ABSTRACT

Genetic Algorithm, a meta-heuristic form of optimization, belongs to a class called Evolutionary Algorithm. It is inspired by genetic evolution. In this, for each new ‘child’ to be brought forth, a pair of ‘parent’ data is selected from the pool of data. Using the methods of ‘crossover’ and ‘mutation’, the ‘child’ is created, which obviously shares most of the properties of its ‘parents’ but is advanced in nature. This ‘Child’ interacts with a new ‘Parent’, i.e., Data to come out with a more refined ‘Child’ and so on till no further improvement is noticed. This technique resembles genetic biology, and hence the coinage of the name.

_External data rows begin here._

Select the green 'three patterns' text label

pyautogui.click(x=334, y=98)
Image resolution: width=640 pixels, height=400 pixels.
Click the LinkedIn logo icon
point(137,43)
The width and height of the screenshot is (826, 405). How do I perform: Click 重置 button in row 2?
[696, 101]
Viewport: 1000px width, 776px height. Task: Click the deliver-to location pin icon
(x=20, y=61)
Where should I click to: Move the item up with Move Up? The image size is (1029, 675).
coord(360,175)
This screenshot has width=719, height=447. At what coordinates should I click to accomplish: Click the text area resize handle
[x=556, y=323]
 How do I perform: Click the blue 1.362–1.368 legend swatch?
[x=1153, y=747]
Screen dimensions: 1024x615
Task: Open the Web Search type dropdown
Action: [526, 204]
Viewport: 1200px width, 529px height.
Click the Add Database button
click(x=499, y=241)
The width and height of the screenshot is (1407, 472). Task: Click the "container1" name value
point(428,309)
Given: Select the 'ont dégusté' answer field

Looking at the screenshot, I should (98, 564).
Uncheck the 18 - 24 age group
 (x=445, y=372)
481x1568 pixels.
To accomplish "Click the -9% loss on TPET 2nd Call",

In this chapter, a revised and more versatile version of Genetic Algorithm, NSGA (non-dominated sorting genetic algorithm), has been used for optimizing the input parameters of a non-traditional machining technique—electro-chemical machining (ECM). ECM offers several unique features, such as higher machining rate and better surface finish, and it is suitable for machining a wide range of materials. In this regard, an attempt has been made to develop a mathematical model for responses, i.e., material removal rate (MRR) and surface roughness (SR) using Taguchi’s Design of Experiments. Analysis of variance test was performed to check the appropriateness of the developed mathematical models. Multi-objective optimization of performance of ECM process was performed using NSGA-II for maximizing the MRR and minimizing the SR.